> **Page extract**

──────

Nuckolls and other estate experts have been flocking to estate tax seminars and continuing education programs so they can learn details of the 2010 estate laws. "I have to go learn these rules, and I think it's a total waste of time" because of the likelihood of Congressional action, he says. "In the meantime, people are really dying, and you have to do all these things."
A client in Oklahoma died in January, Nuckolls says, and had actually changed his will to anticipate the 2010 elimination of the estate tax. In many large estates, the traditional way of minimizing estate taxes has been to create a trust and place $3.5 million of assets -- the decedent's exclusion -- into that trust. That trust would not be taxed. The rest of the estate would go into a family trust and avoid taxation until the death of the surviving spouse. With no estate taxes, the Oklahoma person didn't need to shelter that initial $3.5 million because there is no estate tax. But in providing all his money in a single family trust, Nuckolls says, it looks like his estate will be exposed to higher Oklahoma state estate taxes than if the second trust had been established. Further, by not leaving anything to the spouse directly, this estate may not be able to qualify for the $3 million spousal exclusion on capital gains taxes. "It seems like we could be wasting $3 million," Nuckolls says.
Does your head hurt yet? Nuckolls' does. And there are other meaningful differences between the 2009 and 2010 rules, which may or may not go away, to be possibly replaced by new rules, which may be retroactive to the first of the year. Or, maybe not? All of which leads him to issue this lament to Congress:
"Why didn't you guys just take care of business?"

──────

> **Dataset excerpts**
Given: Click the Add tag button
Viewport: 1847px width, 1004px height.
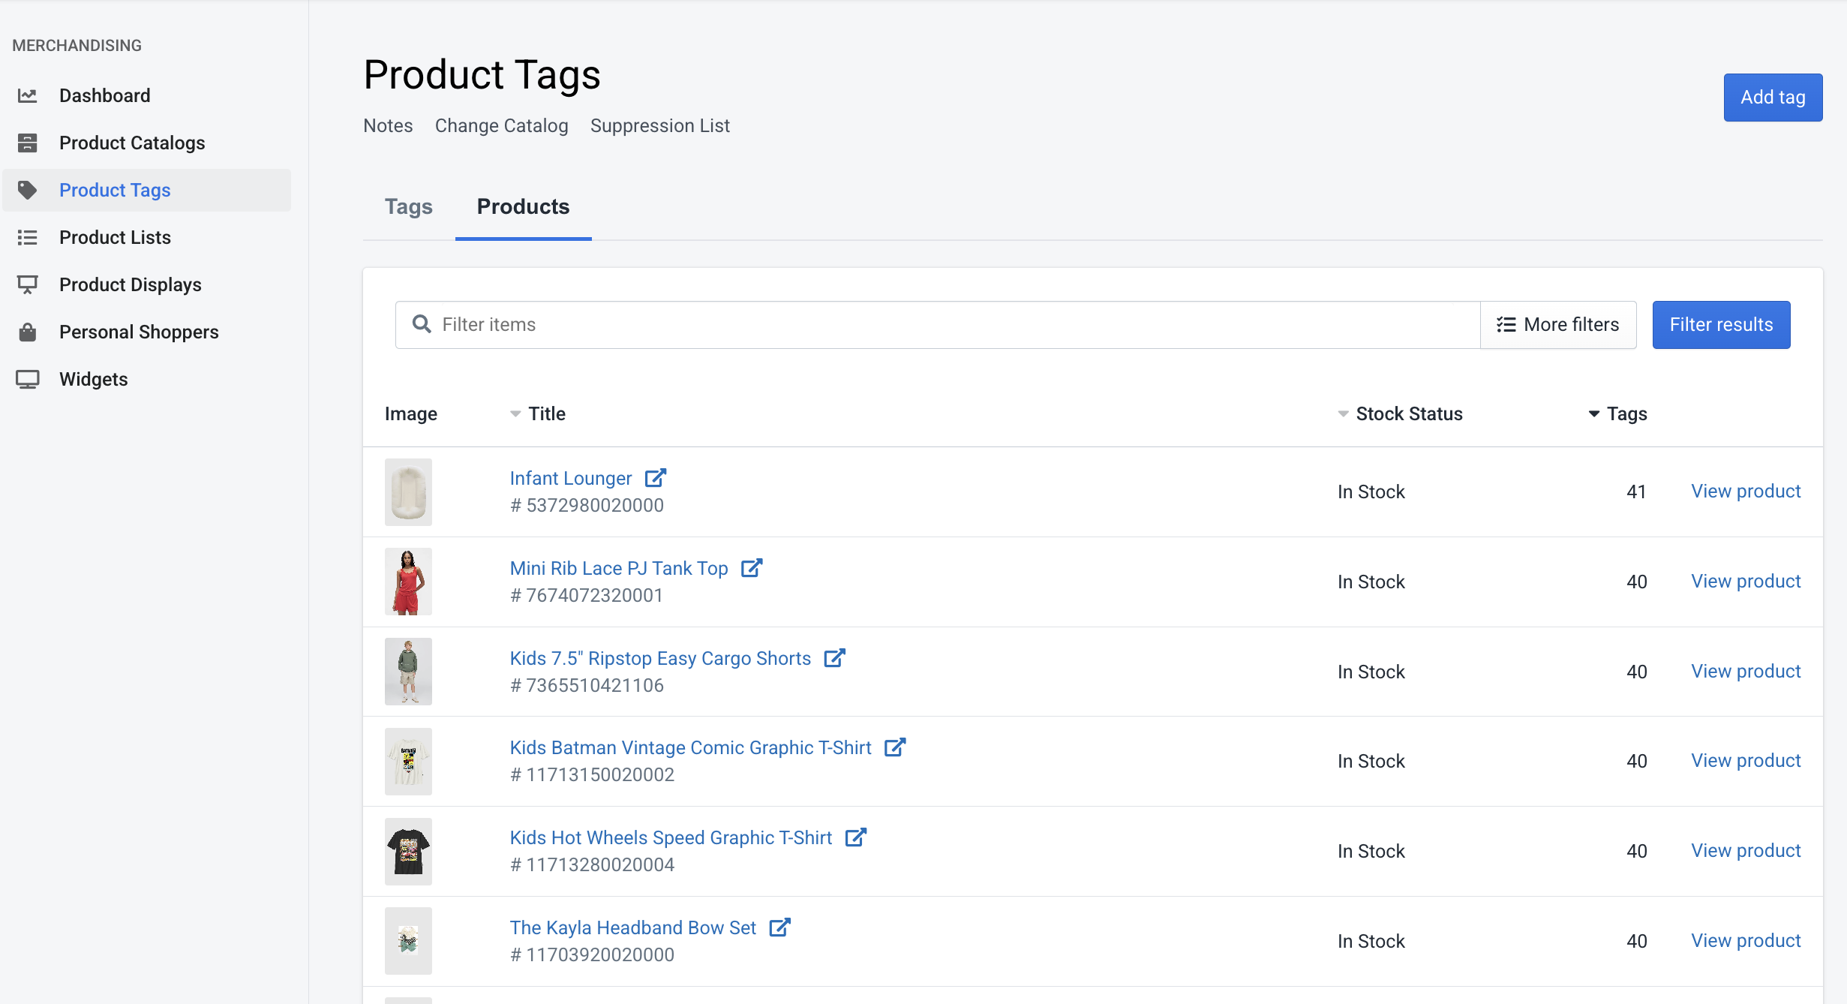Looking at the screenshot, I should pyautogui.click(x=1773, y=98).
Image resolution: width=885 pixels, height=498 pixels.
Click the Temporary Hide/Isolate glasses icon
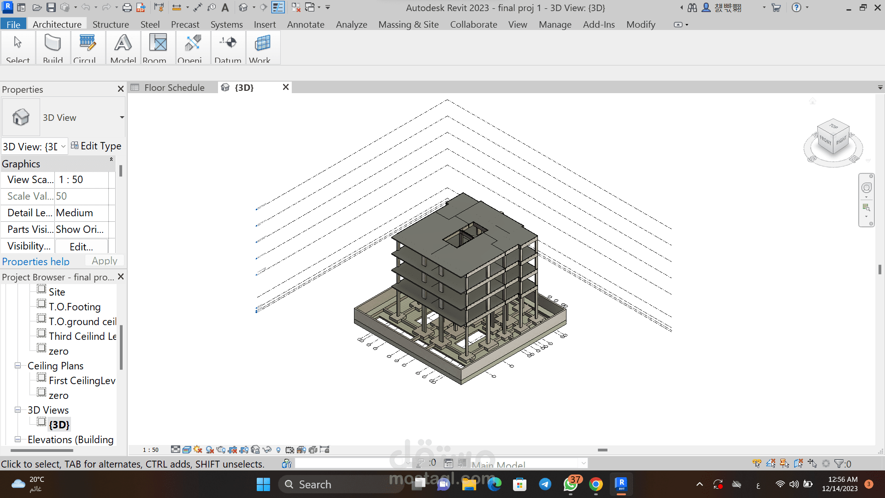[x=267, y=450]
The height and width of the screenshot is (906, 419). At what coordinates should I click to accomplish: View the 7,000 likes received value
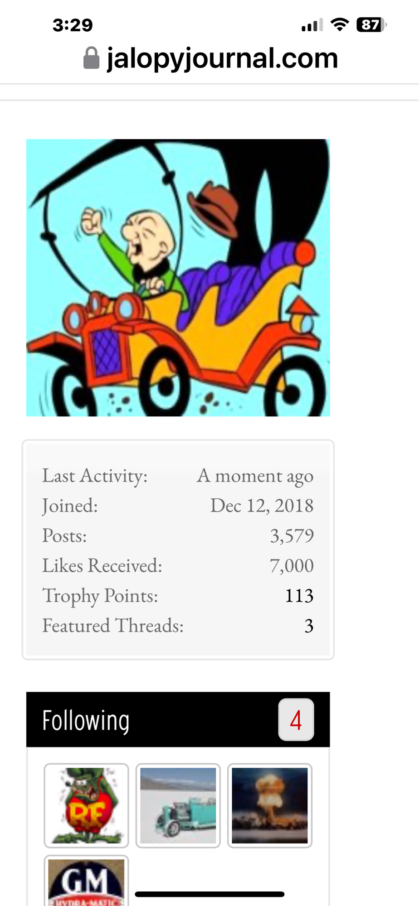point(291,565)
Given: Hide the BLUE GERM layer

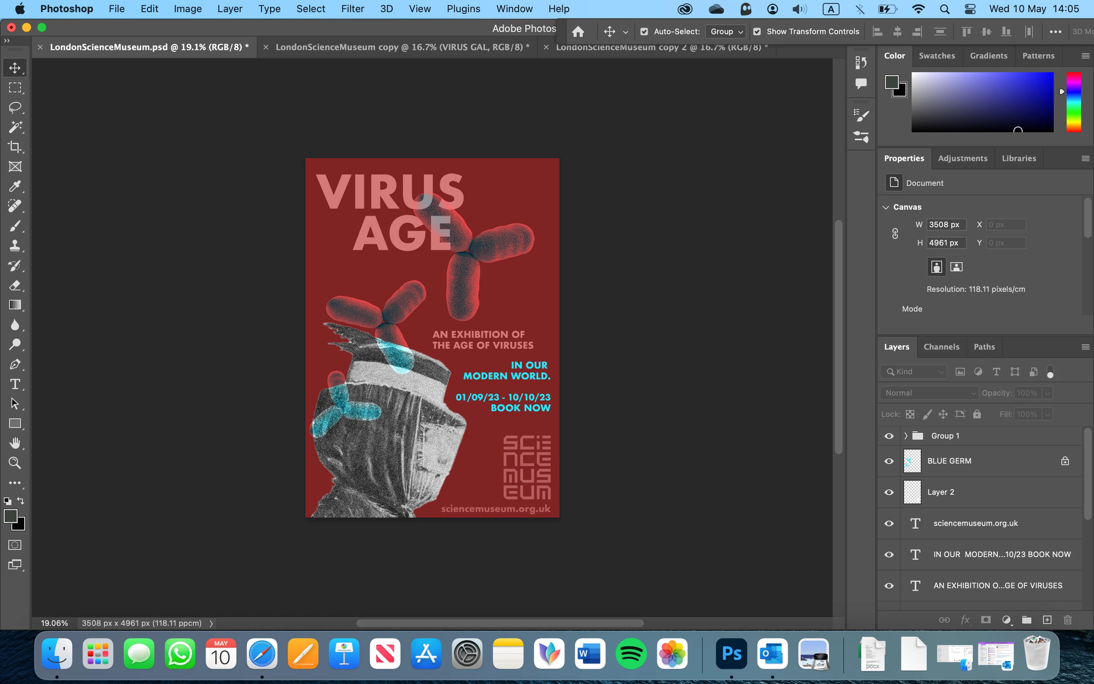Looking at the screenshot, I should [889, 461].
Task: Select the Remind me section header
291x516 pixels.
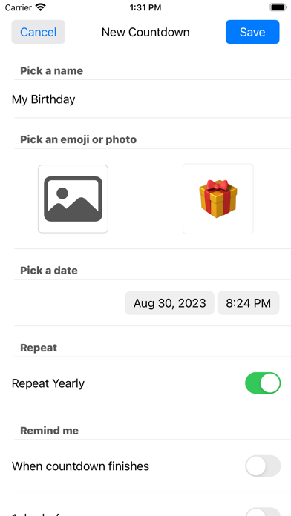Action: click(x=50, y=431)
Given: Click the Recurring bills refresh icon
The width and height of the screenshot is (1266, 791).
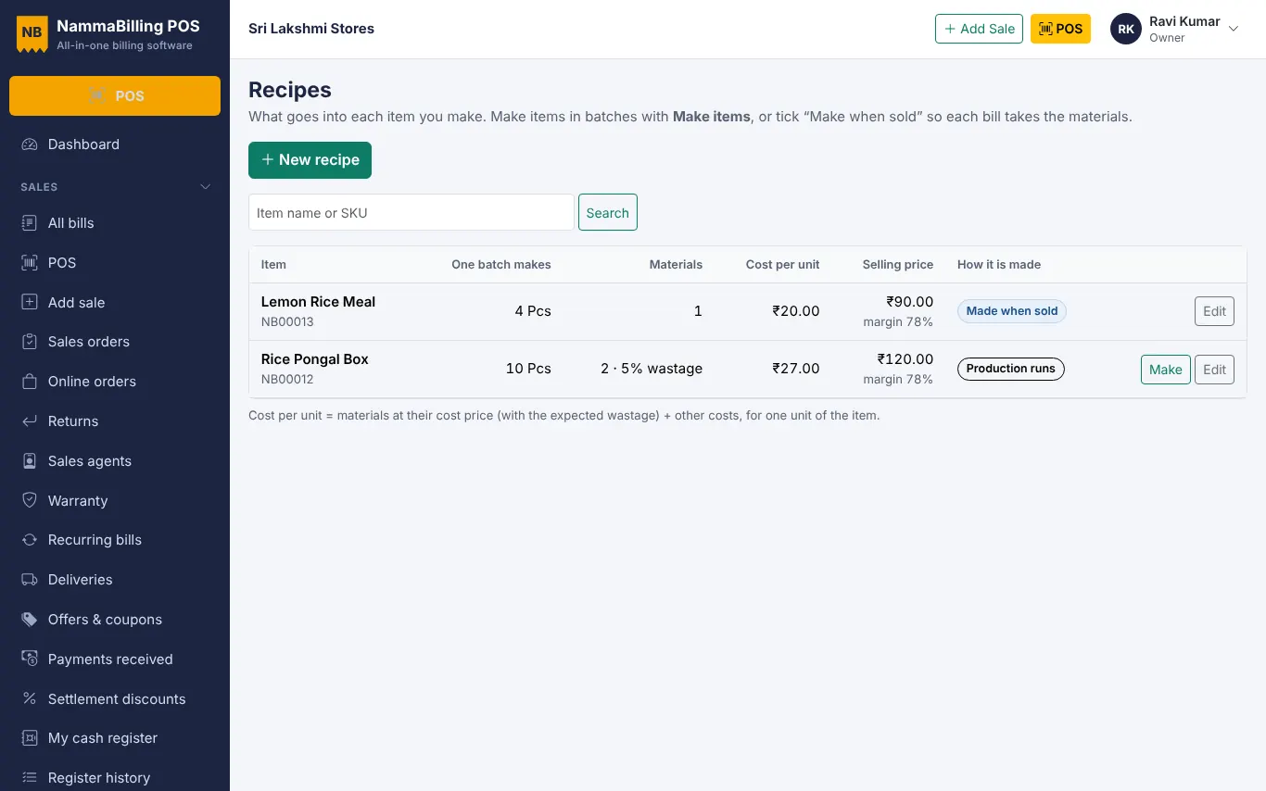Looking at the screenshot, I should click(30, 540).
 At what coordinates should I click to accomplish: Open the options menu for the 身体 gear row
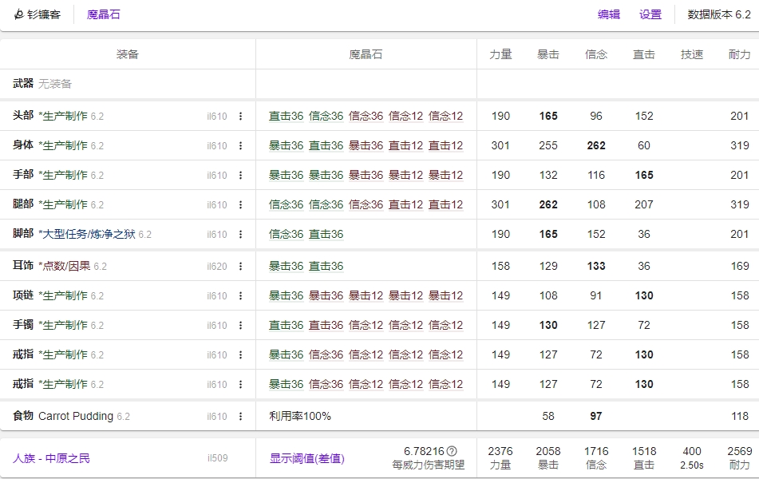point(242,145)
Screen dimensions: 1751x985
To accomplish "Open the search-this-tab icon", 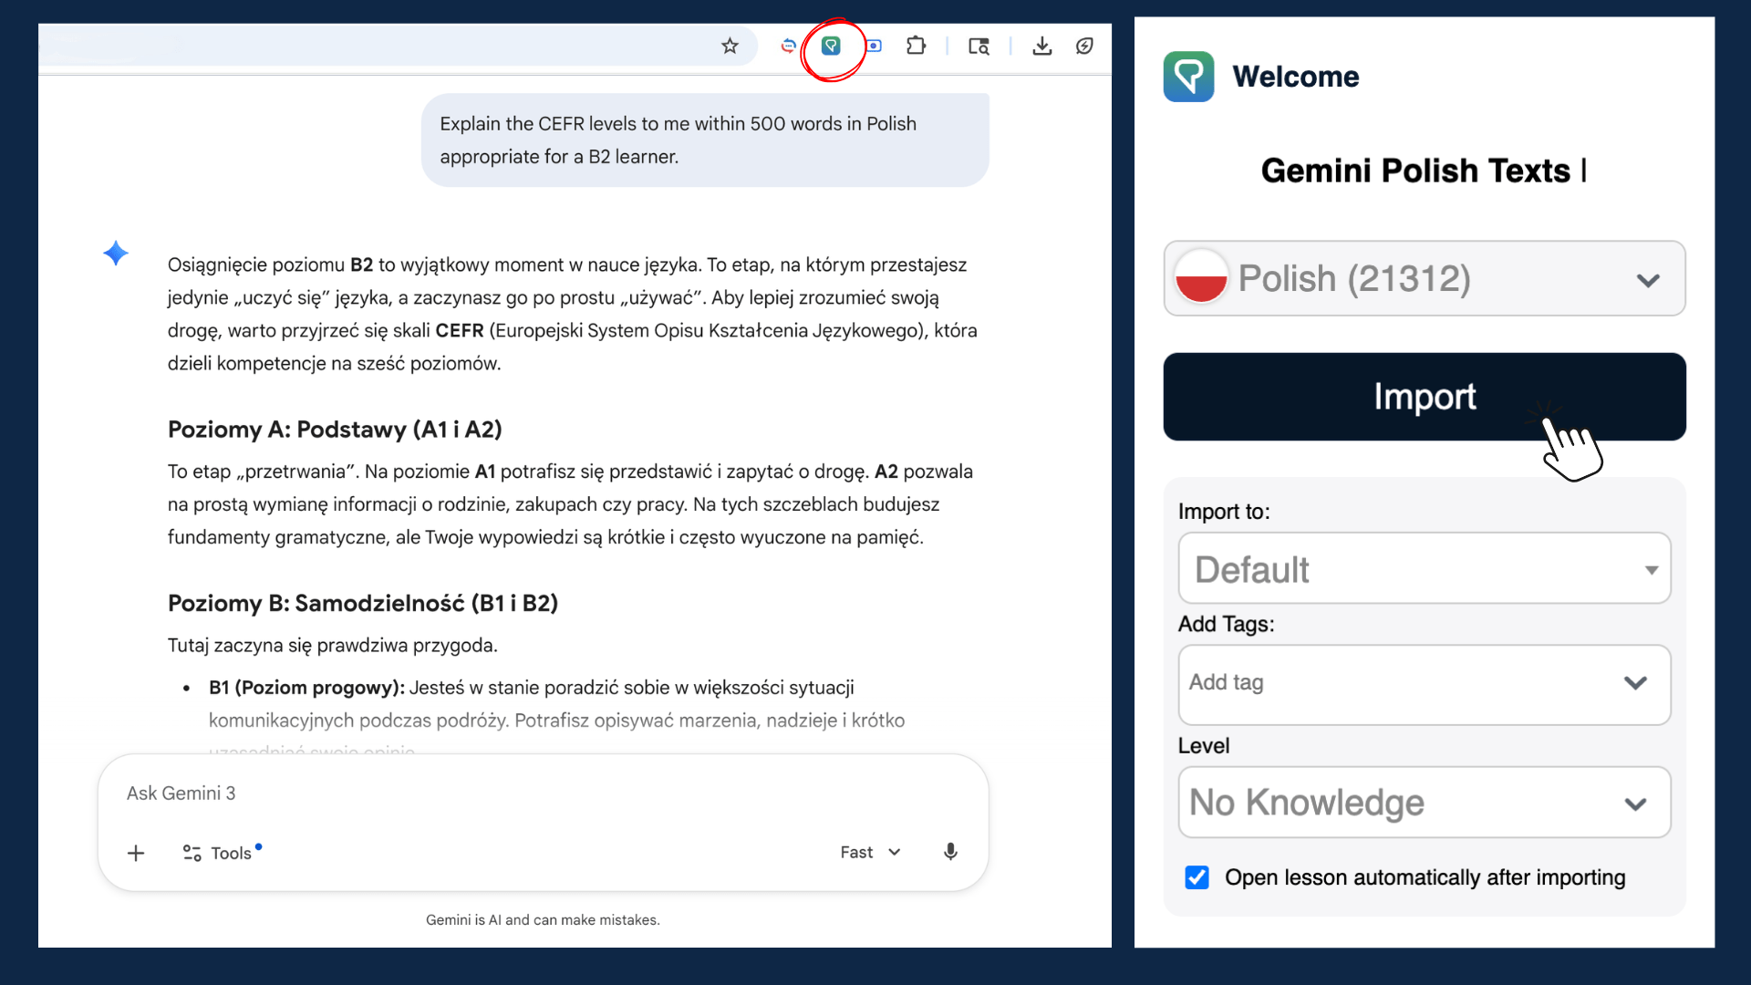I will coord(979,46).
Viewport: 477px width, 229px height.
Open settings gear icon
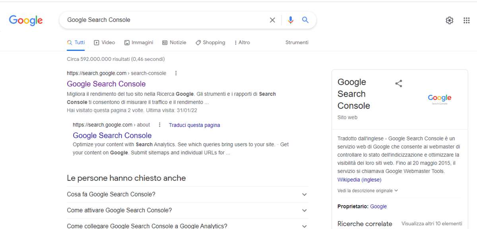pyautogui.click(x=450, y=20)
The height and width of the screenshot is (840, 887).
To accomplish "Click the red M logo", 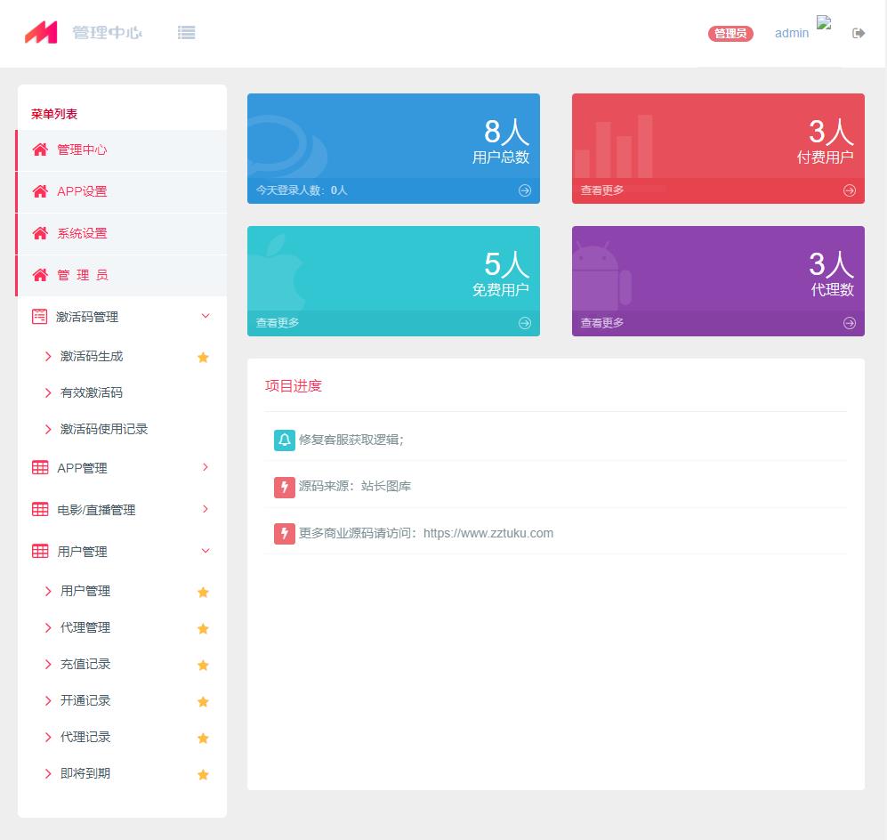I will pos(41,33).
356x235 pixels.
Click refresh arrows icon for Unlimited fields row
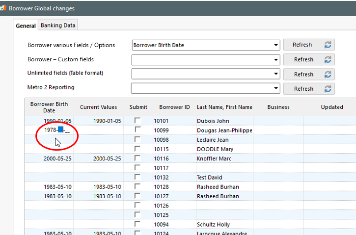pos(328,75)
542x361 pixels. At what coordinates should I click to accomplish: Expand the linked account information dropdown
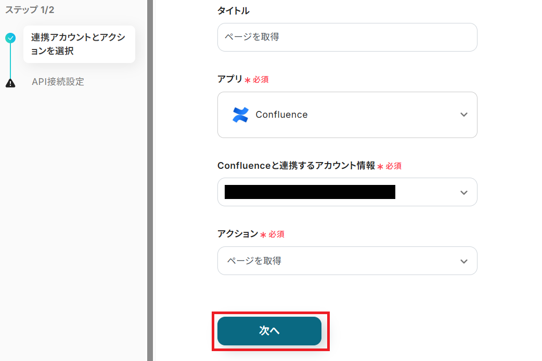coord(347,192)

──────

> **Work instructions**
How would you put this sentence from the estate tax excerpt into Spanish: "In many large estates, the traditional way of minimizing estate taxes has been to create a trust and place $3.5 million of assets -- the decedent's exclusion -- into that trust."

> **Result for this task**
En muchos patrimonios grandes, la forma tradicional de minimizar el impuesto sucesorio ha sido crear un fideicomiso y colocar en ese fideicomiso 3,5 millones de dólares en activos, la exención del difunto.